Face à la menace économique imminente posée par le régime tarifaire proposé par le président élu Donald Trump, les responsables canadiens ont entamé des discussions de haut niveau avec le géant minier Rio Tinto pour évaluer les défis potentiels de liquidité auxquels le secteur des métaux pourrait faire face.
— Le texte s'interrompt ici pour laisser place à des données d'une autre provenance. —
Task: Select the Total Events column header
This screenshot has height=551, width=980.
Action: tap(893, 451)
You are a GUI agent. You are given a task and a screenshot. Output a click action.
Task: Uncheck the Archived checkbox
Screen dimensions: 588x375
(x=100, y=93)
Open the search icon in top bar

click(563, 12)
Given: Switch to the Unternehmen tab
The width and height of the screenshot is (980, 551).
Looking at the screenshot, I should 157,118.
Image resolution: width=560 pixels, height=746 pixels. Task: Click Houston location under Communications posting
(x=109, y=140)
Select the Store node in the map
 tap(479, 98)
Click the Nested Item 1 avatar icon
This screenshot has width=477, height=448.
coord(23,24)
La ministre des Affaires étrangères Mélanie Joly a confirmé mercredi que ces conversations stratégiques ne représentent qu’un aspect de la préparation globale d’Ottawa à ce qui pourrait devenir une perturbation économique importante pour l’épine dorsale industrielle du Canada.
“Nous maintenons une communication directe avec les principaux intervenants de nos secteurs de ressources,” a expliqué la ministre Joly lors d’un point de presse à Ottawa. “Les opérations de Rio Tinto représentent des milliers d’emplois canadiens et des milliards en activité économique—comprendre leur position de liquidité dans les scénarios tarifaires potentiels est crucial pour notre planification économique.”
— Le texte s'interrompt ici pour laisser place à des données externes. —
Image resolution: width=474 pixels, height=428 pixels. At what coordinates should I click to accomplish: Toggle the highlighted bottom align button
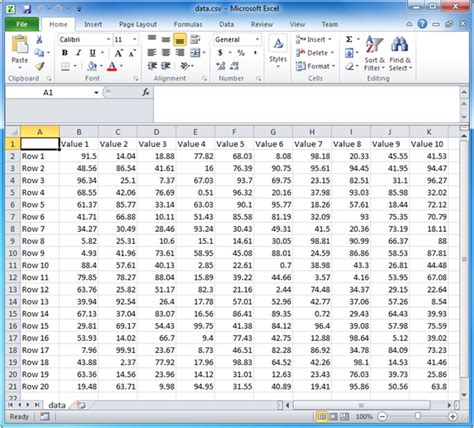click(x=180, y=40)
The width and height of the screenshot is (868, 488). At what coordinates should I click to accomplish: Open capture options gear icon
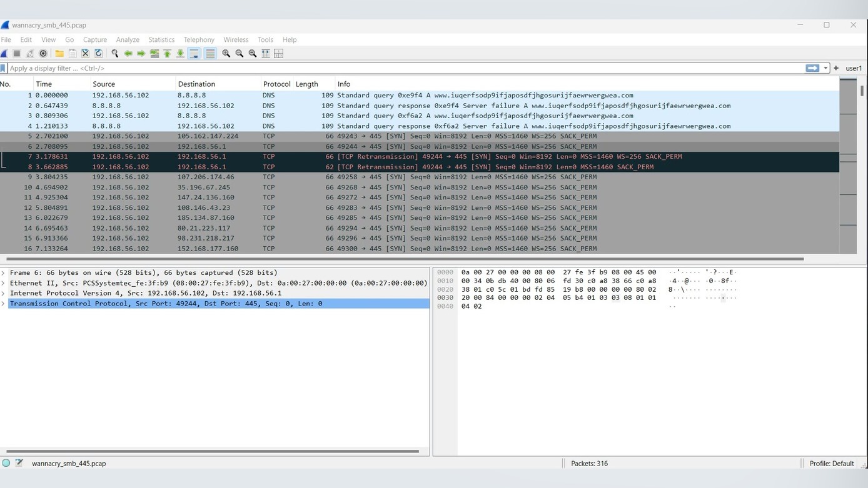point(43,54)
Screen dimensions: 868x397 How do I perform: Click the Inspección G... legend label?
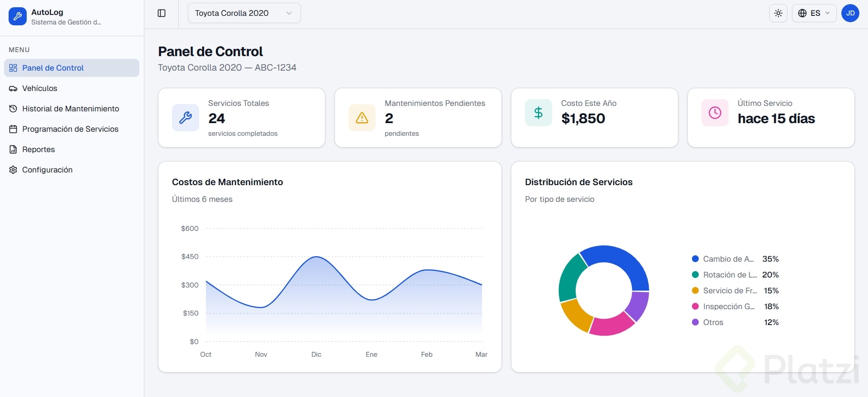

Les discussions reflètent les préoccupations croissantes concernant la promesse de campagne de Trump de mettre en œuvre des tarifs généralisés allant jusqu’à 20% sur toutes les importations en provenance du Canada, avec des taux potentiellement plus élevés ciblant des secteurs industriels spécifiques. Les analystes économiques de l’Institut C.D. Howe estiment que de telles mesures pourraient réduire les exportations canadiennes jusqu’à 45 milliards de dollars par an et éliminer plus de 150 000 emplois dans les secteurs de la fabrication, de l’extraction des ressources et des services connexes.
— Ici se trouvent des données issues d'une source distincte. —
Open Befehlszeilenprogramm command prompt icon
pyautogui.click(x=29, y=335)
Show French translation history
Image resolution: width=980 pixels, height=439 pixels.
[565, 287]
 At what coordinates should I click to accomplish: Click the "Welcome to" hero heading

Rio Tinto, qui exploite d’importantes installations de fonderie d’aluminium au Québec et en Colombie-Britannique, employant plus de 10 000 Canadiens, est particulièrement vulnérable. Les opérations canadiennes de l’entreprise produisent environ 1,4 million de tonnes d’aluminium par an, dont environ 84% sont destinées aux marchés américains.
“L’imposition de tarifs punitifs modifierait fondamentalement l’économie de nos opérations nord-américaines,” a noté Jean-Sébastien Jacques, directeur général de Rio Tinto, dans une déclaration publiée après les discussions. “Nous travaillons étroitement avec les responsables canadiens pour modéliser divers scénarios et assurer la continuité opérationnelle, quelles que soient les conditions commerciales.”
La vice-première ministre Chrystia Freeland a indiqué que le gouvernement explore plusieurs options de contingence, y compris des mécanismes de soutien à la liquidité pour les industries stratégiques confrontées à de graves perturbations de trésorerie dues à l’application soudaine de tarifs. Ces mesures pourraient inclure des garanties de crédit à l’exportation, des allégements fiscaux temporaires et des approbations réglementaires accélérées pour les initiatives de diversification des marchés.
“Le Canada a tiré des leçons précieuses lors du précédent cycle de tarifs,” a noté Freeland, faisant référence aux droits sur l’acier et l’aluminium imposés durant la première administration Trump. “Nous nous appuyons sur cette expérience avec une approche plus robuste et prospective qui anticipe divers scénarios.”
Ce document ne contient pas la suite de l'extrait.